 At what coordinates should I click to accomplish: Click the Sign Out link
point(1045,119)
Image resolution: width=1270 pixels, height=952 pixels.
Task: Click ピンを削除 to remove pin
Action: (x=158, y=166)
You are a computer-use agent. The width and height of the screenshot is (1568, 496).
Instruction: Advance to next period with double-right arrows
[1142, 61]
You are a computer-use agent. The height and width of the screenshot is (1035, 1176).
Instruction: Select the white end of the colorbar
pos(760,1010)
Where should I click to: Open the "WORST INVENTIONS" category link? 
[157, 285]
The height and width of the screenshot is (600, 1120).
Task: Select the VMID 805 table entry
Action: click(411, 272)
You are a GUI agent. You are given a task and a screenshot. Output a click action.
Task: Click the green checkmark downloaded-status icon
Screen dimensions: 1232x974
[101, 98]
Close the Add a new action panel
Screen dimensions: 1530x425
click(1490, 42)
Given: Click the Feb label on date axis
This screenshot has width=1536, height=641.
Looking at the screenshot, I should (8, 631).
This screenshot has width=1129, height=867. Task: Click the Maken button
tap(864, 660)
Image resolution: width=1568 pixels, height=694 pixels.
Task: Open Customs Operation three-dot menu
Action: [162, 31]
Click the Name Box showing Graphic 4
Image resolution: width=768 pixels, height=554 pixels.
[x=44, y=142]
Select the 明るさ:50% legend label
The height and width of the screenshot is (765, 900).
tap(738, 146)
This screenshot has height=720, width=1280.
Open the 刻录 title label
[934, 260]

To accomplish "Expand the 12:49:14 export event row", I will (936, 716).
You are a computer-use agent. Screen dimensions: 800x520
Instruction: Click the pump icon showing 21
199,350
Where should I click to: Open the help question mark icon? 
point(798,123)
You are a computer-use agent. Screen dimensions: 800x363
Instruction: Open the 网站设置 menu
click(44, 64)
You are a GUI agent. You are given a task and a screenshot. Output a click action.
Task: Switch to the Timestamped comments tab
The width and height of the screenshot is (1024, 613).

- [Instructions for the task] Go through the entries above and reproduce each one exactly.

- [Answer to this exercise]
 At what coordinates should I click to accomplish: Click the Sign Out link
point(1045,119)
Image resolution: width=1270 pixels, height=952 pixels.
Task: Click ピンを削除 to remove pin
Action: (x=158, y=166)
You are a computer-use agent. The width and height of the screenshot is (1568, 496).
Instruction: Advance to next period with double-right arrows
[1142, 61]
You are a computer-use agent. The height and width of the screenshot is (1035, 1176).
Instruction: Select the white end of the colorbar
pos(760,1010)
Where should I click to: Open the "WORST INVENTIONS" category link? 
[157, 285]
The height and width of the screenshot is (600, 1120).
Task: Select the VMID 805 table entry
Action: click(411, 272)
You are a GUI agent. You are given a task and a screenshot. Output a click action.
Task: Click the green checkmark downloaded-status icon
Screen dimensions: 1232x974
[101, 98]
Close the Add a new action panel
Screen dimensions: 1530x425
click(1490, 42)
Given: Click the Feb label on date axis
This screenshot has width=1536, height=641.
Looking at the screenshot, I should (8, 631).
This screenshot has width=1129, height=867. Task: Click the Maken button
tap(864, 660)
Image resolution: width=1568 pixels, height=694 pixels.
Task: Open Customs Operation three-dot menu
Action: [162, 31]
Click the Name Box showing Graphic 4
Image resolution: width=768 pixels, height=554 pixels.
[x=44, y=142]
Select the 明るさ:50% legend label
The height and width of the screenshot is (765, 900).
tap(738, 146)
This screenshot has height=720, width=1280.
Open the 刻录 title label
[934, 260]

To accomplish "Expand the 12:49:14 export event row", I will (936, 716).
You are a computer-use agent. Screen dimensions: 800x520
Instruction: Click the pump icon showing 21
199,350
Where should I click to: Open the help question mark icon? 
point(798,123)
You are a computer-use agent. Screen dimensions: 800x363
Instruction: Open the 网站设置 menu
click(44, 64)
You are a GUI agent. You are given a task and a screenshot. Output a click action.
Task: Switch to the Timestamped comments tab
The width and height of the screenshot is (1024, 613).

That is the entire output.